Что-то неуловимо волнующее и трагическое было в ее лице. Дракон вернулся к ней и пытался помочь, но был очень слаб и, по-моему, лишь вытягивал из нее остатки сил. Я сел рядом и неожиданно увидел слабо светящийся комочек над ее сердцем. Пульсируя в такт трепещущему сгустку жизни, душа дракона пыталась отвоевать у смерти немного времени. Я пытался понять, что же случилось с моим зрением? Почему я стал видеть то, что не мог видеть раньше? Размышляя и бросая камушки в бегущую воду, я пришел к выводу, что только сострадание делает людей всевидящими. После стольких лет драконьего эгоизма это было для меня откровением.

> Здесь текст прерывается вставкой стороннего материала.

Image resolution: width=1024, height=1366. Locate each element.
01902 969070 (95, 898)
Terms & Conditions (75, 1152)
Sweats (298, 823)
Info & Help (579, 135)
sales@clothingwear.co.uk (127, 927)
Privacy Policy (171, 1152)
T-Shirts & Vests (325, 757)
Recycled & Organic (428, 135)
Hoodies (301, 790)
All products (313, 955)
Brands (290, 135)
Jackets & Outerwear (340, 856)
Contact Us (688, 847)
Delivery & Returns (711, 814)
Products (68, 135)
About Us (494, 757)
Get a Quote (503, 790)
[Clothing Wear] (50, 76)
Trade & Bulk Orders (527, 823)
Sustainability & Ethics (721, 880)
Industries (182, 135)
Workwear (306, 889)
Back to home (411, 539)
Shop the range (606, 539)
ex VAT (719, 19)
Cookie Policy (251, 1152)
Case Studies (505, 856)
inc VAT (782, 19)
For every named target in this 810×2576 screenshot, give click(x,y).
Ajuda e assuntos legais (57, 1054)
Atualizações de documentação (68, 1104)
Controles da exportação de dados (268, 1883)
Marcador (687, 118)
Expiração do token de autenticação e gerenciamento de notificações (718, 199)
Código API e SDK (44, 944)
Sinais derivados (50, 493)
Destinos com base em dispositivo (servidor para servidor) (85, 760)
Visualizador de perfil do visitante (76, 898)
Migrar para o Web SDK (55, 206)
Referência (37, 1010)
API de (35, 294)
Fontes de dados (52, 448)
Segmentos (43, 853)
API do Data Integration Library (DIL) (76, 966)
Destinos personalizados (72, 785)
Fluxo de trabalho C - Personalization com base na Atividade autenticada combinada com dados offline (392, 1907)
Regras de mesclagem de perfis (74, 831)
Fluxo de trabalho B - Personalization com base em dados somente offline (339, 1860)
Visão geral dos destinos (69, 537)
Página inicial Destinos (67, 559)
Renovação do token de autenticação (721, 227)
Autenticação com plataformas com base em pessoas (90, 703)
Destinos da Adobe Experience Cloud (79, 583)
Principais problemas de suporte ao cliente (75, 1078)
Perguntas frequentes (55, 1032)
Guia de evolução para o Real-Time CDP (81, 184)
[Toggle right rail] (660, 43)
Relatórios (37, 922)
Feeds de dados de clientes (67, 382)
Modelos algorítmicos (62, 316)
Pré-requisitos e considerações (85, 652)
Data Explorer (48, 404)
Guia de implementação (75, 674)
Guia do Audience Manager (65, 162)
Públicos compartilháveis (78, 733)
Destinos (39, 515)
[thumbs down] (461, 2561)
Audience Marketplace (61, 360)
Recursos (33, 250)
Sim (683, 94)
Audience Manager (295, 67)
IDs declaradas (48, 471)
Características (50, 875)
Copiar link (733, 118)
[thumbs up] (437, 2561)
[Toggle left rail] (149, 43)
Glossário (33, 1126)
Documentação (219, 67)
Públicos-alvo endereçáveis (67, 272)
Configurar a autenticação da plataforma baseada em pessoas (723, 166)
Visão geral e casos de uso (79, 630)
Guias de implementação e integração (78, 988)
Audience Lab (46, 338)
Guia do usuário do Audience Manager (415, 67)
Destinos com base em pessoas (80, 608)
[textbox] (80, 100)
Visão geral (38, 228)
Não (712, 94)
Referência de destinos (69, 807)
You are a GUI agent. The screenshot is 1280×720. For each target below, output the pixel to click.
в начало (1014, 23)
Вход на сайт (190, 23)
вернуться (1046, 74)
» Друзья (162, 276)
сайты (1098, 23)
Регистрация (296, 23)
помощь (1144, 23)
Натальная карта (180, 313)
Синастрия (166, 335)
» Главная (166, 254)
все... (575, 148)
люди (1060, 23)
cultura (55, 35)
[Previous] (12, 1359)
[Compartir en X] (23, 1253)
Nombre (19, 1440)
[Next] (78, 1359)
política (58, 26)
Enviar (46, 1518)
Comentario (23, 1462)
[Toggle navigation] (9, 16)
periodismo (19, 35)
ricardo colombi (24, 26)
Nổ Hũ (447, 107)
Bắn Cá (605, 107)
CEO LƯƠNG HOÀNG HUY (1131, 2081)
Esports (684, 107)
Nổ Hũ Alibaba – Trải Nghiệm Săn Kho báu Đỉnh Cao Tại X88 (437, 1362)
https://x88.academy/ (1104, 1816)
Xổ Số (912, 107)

Дракон хмыкнул и посетовал, что мы зря теряем время. Я огрызнулся и сказал, что если ему хочется, то он может уматывать, куда хочет. В этот день мы больше с ним не разговаривали.
А вечером на нас обрушился ракетный удар.

***
Ватная тишина контузии и тупые толчки взрывной волны. Боль во всем теле и ужас от приближения смерти, которая бродила, спотыкаясь, между валунами, рушила горы, обваливая их в мутные воды реки. Смерть, огненная супруга Хаоса, бормотала ругательства, все никак не признаваясь в бессилии. Не найдя нас, она заполнила ущелье жаром раскаленных камней. Вспышки яркого света, мерцание отблесков взрывов на искореженных остовах фюзеляжей. Я позвал дракона, но он не откликнулся на мой шепот. Не веря в то, что он погиб, я выбрался из щели между камнями и побежал к обломкам истребителей. Что-то ужалило меня в ногу, змеиный зуб осколка медленно остывал в крови, толчками вытекающей из раны.
Голова закружилась, и я упал. Рев ракеты, нацеленной на меня, сотни визжащих бесов, глухой перестук обвала. Маленькая фигурка карлика, стоящая на уступе скалы. Время остановило волны огня. Дымом заволокло ущелье, чад погнало по кругу. Что-то случилось. Ракета, летящая в мою сторону, рассыпалась в воздухе на детали. Призрачные руки сборщиков метались вокруг нее, разбирая стремительную смерть на конвейере, уходящем в бесконечность...

Круг четвертый
Хотелось ли мне умереть? Насколько я знаю людей, каждому знакомо чувство безысходности и обстоятельства хоть раз в жизни складывались так, что полоски на зебре сливались в одну сплошную черноту. И тогда зебра становилась похожей на вороного коня Апокалипсиса. И возникало желание покончить со всей этой тягомотиной раз и навсегда.
Только причины трансформации этого сказочного животного у всех разные. Одних терзал стыд, у других не сложилась семейная жизнь, третьи были еще чем-нибудь недовольны. Даю сто очков вперед — все это лишь вымышленные предлоги свести счеты с жизнью. Но у меня, похоже, появилась веская причина подумать об этом всерьез.
Я лежал на обломке крыла, завернутый в обгорелые лохмотья тормозного парашюта, и смотрел в низкое небо, по которому ползли, словно свинцовые слитки, облака. Льдинки сентябрьских снежинок, будто наждаком сдирали кожу с лица, но я не чувствовал боли.